A Sunshine Act would make it mandatory for healthcare workers (and hopefully academics and all allied health professionals) to declare fully any payments including payments in kind. The argument I presented was that a single, searchable, independent register underpinned by statute would ensure transparency, promote scientific integrity, reduce the potential for harm and save money.

Current Guidance in Scotland (HDL62 issued by the Scottish Government) has failed for more than 13 years. Other governance bodies, such as the Royal Colleges, have separate systems which also appear to have failed to ensure transparency of financial payments. These overlapping, but ineffective systems of governance duplicate costs and bureaucracy to nobody’s gain.

My petition was closed earlier this month by the Scottish Parliament as the Scottish Government had committed to “update guidance”.

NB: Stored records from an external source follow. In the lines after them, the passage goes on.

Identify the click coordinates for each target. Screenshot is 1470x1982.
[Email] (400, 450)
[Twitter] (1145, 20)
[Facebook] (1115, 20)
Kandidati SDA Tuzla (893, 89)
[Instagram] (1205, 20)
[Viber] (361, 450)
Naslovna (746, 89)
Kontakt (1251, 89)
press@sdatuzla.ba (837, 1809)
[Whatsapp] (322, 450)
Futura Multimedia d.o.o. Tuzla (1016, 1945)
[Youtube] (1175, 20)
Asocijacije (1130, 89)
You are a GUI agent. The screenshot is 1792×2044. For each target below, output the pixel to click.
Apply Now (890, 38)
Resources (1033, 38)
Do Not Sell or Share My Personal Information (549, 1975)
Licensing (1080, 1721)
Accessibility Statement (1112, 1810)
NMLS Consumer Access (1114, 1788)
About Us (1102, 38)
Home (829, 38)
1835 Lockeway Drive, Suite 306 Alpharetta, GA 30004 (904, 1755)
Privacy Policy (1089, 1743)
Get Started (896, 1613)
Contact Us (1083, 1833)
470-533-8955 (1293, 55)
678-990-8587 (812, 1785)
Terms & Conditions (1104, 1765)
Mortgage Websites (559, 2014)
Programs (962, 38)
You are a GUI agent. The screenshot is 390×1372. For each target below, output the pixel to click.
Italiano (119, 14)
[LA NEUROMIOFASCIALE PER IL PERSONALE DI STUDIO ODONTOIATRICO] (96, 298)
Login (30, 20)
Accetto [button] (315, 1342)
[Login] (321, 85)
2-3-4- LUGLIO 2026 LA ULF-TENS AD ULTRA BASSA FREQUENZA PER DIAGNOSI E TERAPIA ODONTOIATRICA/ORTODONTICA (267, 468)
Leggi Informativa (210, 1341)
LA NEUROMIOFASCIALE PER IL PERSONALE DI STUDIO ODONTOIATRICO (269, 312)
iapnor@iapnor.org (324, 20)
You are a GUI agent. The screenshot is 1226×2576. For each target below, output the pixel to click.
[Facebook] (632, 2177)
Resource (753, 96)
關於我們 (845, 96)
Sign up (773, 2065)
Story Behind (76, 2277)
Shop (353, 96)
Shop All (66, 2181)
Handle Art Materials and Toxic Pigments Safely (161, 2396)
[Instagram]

One of the actions of the Government in response to my petition was to commission a public consultation:


Gathering public views on Sunshine Act

Last week the public voice of Scotland was revealed:

The Scottish public want sunshine.

The majority of participants felt that the publication of financial payments to healthcare professionals should be made mandatory.

Majority said mandatory register of financial interests is required

This is a landmark decision in the United Kingdom. By the voices of Scotland.

Of course there is much more to be done which requires more energy and light.

However I have faith that the Scottish Government can provide this:


I want to thank a number of people:

  • the participants in the Public Consultation
  • Eleanor Bradford Health Correspondent for the BBC who first suggested that  I submit a petition to the Scottish Parliament
  • the Petitions Committee and its hard-working and dedicated clerks
  • John Pentland, MSP, former Convener, for being the first in Parliament to agree that statutory measures were required
  • Chrys Muirhead, friend and fellow activist
  • The President and Vice President of the Royal College of Psychiatrists (the College I am member of) for doing their very best to improve transparency within the limitations of current guidance.